> _Records supplied_
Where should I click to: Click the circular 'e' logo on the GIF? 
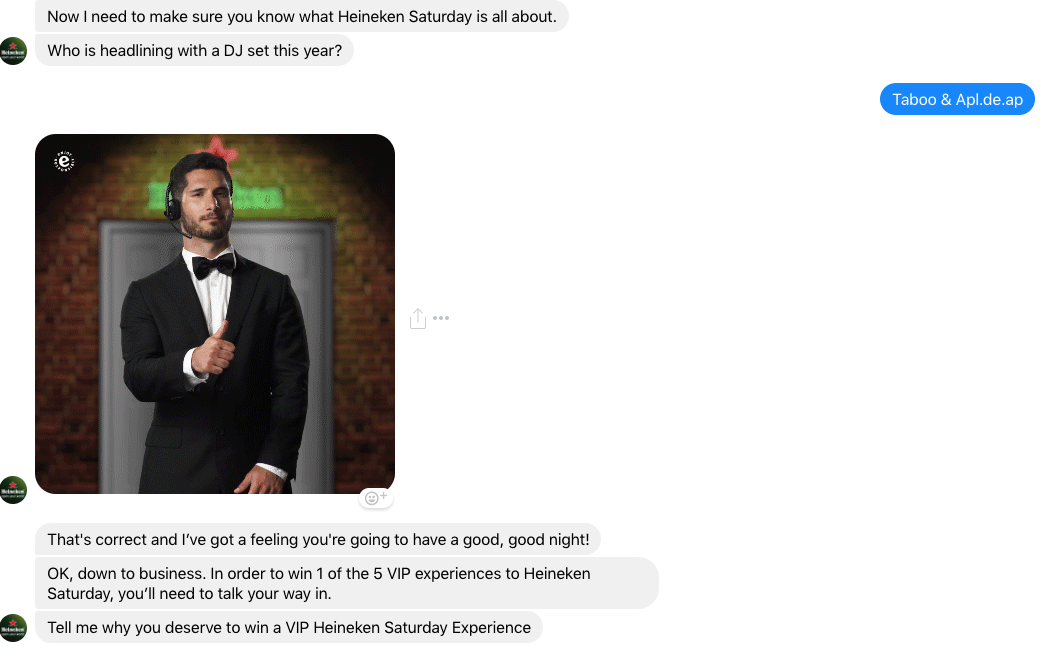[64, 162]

* * *

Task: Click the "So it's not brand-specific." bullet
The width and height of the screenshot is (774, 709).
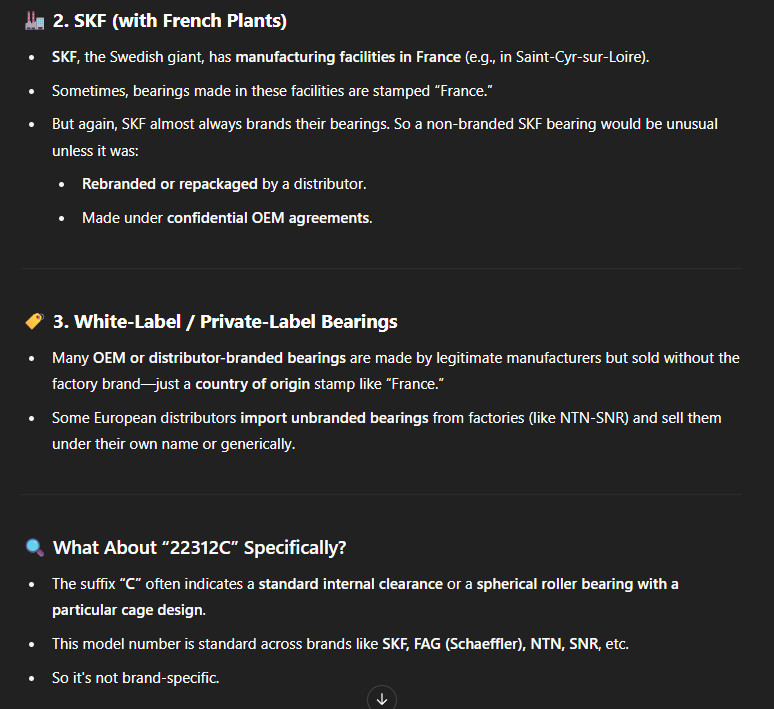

==

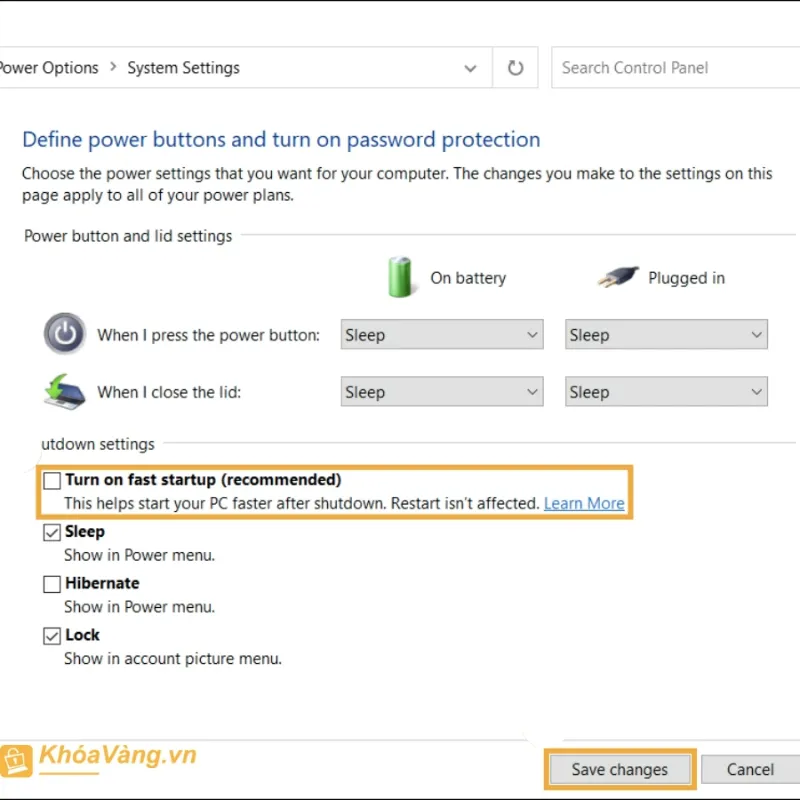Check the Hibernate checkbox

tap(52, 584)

> _What is expected_
Print, from the entries above, the line with "Task: Click the", the line with "The width and" and all lines between them, exactly and with nothing else.

> _Response to the exercise_
Task: Click the "So it's not brand-specific." bullet
The width and height of the screenshot is (774, 709).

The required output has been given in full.